# [EXERCISE AIM]
Copy the rows verbatim, starting from the line with "Collapse the address text via Свернуть" up to and including the line with "Action: pos(110,339)".

— Begin INFORMATION SHOWN —

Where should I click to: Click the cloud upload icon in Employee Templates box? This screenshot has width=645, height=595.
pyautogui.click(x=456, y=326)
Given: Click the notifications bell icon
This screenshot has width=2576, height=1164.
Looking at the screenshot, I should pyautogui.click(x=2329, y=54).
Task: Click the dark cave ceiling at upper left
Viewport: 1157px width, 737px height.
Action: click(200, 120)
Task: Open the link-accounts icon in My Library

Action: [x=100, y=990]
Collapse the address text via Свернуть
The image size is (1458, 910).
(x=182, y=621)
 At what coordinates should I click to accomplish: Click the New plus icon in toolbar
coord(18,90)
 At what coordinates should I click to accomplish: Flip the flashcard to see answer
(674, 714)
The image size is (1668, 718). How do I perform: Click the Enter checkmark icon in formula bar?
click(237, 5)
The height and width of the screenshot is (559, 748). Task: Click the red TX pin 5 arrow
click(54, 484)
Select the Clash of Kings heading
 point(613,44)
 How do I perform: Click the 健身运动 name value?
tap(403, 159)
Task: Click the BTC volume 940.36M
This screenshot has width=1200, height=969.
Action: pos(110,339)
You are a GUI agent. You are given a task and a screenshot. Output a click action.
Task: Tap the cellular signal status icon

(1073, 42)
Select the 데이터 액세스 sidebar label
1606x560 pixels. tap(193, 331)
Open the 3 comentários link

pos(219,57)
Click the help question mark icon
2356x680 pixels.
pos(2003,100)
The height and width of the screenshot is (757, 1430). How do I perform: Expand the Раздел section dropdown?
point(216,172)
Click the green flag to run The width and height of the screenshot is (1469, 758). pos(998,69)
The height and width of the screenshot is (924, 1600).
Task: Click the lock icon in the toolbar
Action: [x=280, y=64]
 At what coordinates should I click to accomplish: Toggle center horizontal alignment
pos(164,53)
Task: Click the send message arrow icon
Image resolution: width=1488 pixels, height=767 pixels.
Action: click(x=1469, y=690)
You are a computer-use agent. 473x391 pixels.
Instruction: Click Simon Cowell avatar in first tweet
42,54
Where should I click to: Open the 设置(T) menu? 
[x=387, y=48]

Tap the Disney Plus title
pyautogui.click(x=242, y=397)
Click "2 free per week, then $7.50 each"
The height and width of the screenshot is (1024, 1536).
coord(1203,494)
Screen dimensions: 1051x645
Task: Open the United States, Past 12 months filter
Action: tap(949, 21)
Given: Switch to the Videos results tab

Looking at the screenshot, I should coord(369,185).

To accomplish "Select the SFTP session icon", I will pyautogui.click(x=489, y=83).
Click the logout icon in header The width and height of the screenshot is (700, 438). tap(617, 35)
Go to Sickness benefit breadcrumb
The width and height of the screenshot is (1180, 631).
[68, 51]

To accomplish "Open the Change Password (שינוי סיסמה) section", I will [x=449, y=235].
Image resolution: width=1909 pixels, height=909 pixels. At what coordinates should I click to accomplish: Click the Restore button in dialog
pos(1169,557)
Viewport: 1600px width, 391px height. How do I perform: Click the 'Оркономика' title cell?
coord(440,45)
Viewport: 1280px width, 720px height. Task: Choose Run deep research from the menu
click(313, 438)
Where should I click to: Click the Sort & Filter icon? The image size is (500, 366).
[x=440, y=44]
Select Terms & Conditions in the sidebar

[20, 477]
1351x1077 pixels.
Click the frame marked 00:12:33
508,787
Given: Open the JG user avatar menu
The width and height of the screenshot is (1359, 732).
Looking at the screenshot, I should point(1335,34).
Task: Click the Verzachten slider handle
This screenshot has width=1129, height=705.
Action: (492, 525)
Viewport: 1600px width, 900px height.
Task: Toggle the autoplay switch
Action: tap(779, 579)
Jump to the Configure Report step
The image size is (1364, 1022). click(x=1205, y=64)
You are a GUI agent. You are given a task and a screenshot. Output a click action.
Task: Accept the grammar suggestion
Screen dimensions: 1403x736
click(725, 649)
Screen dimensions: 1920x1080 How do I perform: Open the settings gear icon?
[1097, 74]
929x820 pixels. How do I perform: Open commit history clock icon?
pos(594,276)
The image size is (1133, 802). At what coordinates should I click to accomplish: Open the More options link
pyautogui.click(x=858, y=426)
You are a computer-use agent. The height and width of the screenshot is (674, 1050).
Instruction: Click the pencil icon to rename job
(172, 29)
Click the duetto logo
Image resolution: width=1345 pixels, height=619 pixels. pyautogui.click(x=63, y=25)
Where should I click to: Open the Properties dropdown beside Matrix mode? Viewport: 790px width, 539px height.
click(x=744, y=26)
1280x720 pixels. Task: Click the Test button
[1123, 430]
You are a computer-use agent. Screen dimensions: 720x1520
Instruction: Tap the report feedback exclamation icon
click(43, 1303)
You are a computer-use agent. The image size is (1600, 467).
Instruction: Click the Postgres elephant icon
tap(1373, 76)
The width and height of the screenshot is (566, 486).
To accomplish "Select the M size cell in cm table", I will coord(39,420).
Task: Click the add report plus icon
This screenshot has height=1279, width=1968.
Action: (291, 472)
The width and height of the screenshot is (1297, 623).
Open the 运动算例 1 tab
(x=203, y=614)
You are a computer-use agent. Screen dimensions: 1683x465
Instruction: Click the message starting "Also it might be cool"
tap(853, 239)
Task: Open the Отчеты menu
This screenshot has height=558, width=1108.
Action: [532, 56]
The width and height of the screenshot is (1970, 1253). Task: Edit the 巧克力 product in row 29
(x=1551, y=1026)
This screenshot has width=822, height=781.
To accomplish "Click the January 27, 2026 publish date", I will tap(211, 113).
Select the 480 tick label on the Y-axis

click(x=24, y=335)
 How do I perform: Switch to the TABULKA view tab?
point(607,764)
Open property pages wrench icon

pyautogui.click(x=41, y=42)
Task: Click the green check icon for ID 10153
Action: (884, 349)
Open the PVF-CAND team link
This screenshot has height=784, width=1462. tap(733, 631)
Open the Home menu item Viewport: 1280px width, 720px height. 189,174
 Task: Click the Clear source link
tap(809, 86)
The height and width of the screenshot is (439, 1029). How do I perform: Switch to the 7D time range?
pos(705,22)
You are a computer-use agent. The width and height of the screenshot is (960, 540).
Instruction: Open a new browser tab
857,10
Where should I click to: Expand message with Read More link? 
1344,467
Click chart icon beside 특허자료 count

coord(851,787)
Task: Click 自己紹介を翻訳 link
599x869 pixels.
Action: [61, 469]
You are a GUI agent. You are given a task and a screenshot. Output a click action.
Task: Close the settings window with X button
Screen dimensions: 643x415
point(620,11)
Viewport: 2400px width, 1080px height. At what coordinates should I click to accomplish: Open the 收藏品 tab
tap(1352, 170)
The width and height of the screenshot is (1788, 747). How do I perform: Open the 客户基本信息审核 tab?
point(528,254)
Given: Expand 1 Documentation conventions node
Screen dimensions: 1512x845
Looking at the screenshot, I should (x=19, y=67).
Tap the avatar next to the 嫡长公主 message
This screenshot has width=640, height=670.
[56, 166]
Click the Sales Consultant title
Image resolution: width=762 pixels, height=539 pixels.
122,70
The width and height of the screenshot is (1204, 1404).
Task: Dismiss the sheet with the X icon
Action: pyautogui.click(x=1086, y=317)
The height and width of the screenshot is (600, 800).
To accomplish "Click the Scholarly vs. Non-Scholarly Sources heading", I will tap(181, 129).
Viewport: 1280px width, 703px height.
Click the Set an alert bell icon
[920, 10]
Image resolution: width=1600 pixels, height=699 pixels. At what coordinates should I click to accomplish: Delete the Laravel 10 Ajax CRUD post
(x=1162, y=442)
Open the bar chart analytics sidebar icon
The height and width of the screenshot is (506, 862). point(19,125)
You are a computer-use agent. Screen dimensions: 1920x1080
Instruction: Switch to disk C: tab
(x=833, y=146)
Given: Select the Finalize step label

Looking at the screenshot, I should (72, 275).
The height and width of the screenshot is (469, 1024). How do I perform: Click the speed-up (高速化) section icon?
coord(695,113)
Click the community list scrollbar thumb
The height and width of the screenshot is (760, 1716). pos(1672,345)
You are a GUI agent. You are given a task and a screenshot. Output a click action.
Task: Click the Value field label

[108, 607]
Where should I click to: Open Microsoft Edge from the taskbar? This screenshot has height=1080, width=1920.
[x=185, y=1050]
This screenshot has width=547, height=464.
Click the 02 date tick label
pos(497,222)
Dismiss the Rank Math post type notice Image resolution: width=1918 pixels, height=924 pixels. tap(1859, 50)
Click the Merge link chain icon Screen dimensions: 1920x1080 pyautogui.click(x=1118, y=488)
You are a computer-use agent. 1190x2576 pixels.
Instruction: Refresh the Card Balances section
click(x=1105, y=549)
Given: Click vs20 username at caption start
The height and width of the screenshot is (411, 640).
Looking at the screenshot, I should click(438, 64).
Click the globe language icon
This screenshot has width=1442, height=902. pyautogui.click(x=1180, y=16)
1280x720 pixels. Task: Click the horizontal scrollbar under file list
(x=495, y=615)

— End INFORMATION SHOWN —

# [EXERCISE SOLUTION]
Collapse the address text via Свернуть
The image size is (1458, 910).
(x=182, y=621)
 At what coordinates should I click to accomplish: Click the New plus icon in toolbar
coord(18,90)
 At what coordinates should I click to accomplish: Flip the flashcard to see answer
(674, 714)
The image size is (1668, 718). How do I perform: Click the Enter checkmark icon in formula bar?
click(237, 5)
The height and width of the screenshot is (559, 748). Task: Click the red TX pin 5 arrow
click(54, 484)
Select the Clash of Kings heading
 point(613,44)
 How do I perform: Click the 健身运动 name value?
tap(403, 159)
Task: Click the BTC volume 940.36M
This screenshot has width=1200, height=969.
Action: pos(110,339)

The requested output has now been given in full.